I Should Have Mentioned Placebos!
Some years back a manager did not favour some of my writing similar to the essays on this site. That person essentially said, “I find it difficult to believe that people can get better from psychosis without medication.” Such is the influence of the medical paradigm. Fear was being expressed that patients may stop their antipsychotic medication and this was the only possible way they may get well.
- We live in a society where many people think the answer to problems will be medication.
I didn’t think to tell that manager that people recover from psychosis without antipsychotic medication, frequently. The evidence is in clinical trials – placebos are given to contrast the active medication being studied. Earlier I wrote (my essay, “Some Thoughts on Psychiatric Medication”) that in one meta-analysis of chlorpromazine (an antipsychotic medication that was used extensively for years,) in 11 of 55 clinical trials (17%) placebo was as effective as the drug. (Ref. Ch. 2, P.86. Errors of Logic in Biological Psychiatry, in Colin A. Ross and Alvin Pam, “Pseudo-Science in Biological Psychiatry: Blaming the Body.” (John Wiley & Sons Inc, NY. 1995)

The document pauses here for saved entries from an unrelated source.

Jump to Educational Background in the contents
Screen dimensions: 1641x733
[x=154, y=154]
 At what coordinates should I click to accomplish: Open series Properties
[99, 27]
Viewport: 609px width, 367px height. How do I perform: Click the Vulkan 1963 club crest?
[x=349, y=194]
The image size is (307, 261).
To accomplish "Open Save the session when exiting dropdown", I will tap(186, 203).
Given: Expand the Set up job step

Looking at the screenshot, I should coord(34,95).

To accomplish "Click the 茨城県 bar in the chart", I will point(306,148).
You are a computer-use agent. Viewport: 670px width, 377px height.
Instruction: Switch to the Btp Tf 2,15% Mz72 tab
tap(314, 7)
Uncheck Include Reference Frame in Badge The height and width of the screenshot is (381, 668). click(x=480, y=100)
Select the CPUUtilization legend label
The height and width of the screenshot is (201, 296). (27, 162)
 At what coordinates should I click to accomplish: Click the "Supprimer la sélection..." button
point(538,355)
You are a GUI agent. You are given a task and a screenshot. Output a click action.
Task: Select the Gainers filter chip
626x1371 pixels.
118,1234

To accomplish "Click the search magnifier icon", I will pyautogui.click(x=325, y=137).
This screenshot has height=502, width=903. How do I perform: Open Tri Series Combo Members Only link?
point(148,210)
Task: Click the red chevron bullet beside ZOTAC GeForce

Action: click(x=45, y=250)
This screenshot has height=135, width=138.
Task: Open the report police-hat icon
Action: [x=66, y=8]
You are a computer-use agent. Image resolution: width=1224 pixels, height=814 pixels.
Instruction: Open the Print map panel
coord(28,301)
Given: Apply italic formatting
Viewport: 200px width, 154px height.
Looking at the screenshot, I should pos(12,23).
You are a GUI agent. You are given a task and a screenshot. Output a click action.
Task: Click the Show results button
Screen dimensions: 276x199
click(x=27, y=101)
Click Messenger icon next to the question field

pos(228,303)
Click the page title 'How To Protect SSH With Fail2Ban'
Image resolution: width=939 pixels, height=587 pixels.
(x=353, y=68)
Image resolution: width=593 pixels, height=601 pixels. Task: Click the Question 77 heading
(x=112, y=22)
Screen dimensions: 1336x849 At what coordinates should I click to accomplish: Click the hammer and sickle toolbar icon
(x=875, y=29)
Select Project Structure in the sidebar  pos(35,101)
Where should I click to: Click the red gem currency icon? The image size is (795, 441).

Further on P.86 Ross & Pam cite another large study involving Chlorpromazine – the improvement of the drug over placebo was ‘one point’ on a 7 point rating scale – this means that on average the drug was more helpful, but certainly individual scores would have shown some clients improving markedly on placebos, while others did poorly.
It is obvious when one thinks about it, that many people improve without antipsychotic medication. People get better from all sorts of ailments when given placebos, even cancer (see footnote), so we should not regard psychosis as exceptional. A former colleague, who later worked as a drug representative in the psychiatric field, mentioned improvement seen by placebos has increased over the years – as a culture are we more believing of science and medicine, and hence the effect of placebos?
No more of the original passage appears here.